Ulrich ist arbeitslos. Nach dem Tod seiner Eltern schafft er es nicht, selbständig zu werden. Als er vom Arbeitsamt aufgefordert wird, einen Computerkurs zu absolvieren, tritt er die Flucht aus seinem Leben an und so entsteht „Die Geschichte von Ulrich, der bei Ikea einzog und das Glück fand„.

A.S. Dowidat, Theologin aus Bonn, hat sich diese Geschichte ausgedacht. Es ist eine recht nachdenklich daherkommende Geschichte – auch wenn das knallgelbe Cover vielleicht etwas andere Erwartungen weckt. Die „Geschichte von Ulrich“ ist eher ein modernes Märchen darüber, wie man mit seinem Leben zurechtkommen kann als über das Finden von Glück. Wer ein Buch erwartet wie „Hectors Reise oder die Suche nach dem Glück“ wird sicherlich das Buch enttäuscht beiseite legen. Denn als Ulrich schließlich das Möbelhaus zu seinem Wohnort erkürt und sich regelmäßig abends einschließen lässt, denkt er mitnichten über sein eigenes Glück nach.

Nein, Ulrich sucht nicht sein Glück. Vielmehr braucht es andere, die ihn schließlich aus seiner Lethargie befreien – oder aus seiner Rolle als bloßer Beobachter, wie Ulrich sich sieht. Gisela etwa, aber auch die ominöse Nachtwächterin, der er immer wieder begegnet. Dazu kommt eine Stimme, die ihn immer wieder ruft „Komm, Ulrich…“ – und die ihn immer zur Nachtwächterin führt.

▶ _Aufgaben_:
1. Gib bitte aus dem Textauszug alles von „Ulrich ist arbeitslos.“ bis hinunter zu „das Glück fand„.“ wortgetreu wieder.
2. Was soll Ulrich laut Textauszug auf Aufforderung des Arbeitsamts absolvieren?

▶ _Gegebene Zeilen_:
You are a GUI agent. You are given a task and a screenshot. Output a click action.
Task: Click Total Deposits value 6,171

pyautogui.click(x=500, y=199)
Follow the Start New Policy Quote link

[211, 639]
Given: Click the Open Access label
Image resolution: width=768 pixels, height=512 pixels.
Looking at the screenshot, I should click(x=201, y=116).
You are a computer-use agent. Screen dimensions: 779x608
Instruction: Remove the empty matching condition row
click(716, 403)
--
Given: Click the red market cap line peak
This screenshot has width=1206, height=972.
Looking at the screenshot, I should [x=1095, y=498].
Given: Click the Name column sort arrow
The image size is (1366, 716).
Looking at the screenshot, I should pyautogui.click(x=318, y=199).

▶ _Antworten je Aufgabe_:
1.
Ulrich ist arbeitslos. Nach dem Tod seiner Eltern schafft er es nicht, selbständig zu werden. Als er vom Arbeitsamt aufgefordert wird, einen Computerkurs zu absolvieren, tritt er die Flucht aus seinem Leben an und so entsteht „Die Geschichte von Ulrich, der bei Ikea einzog und das Glück fand„.

2. Einen Computerkurs.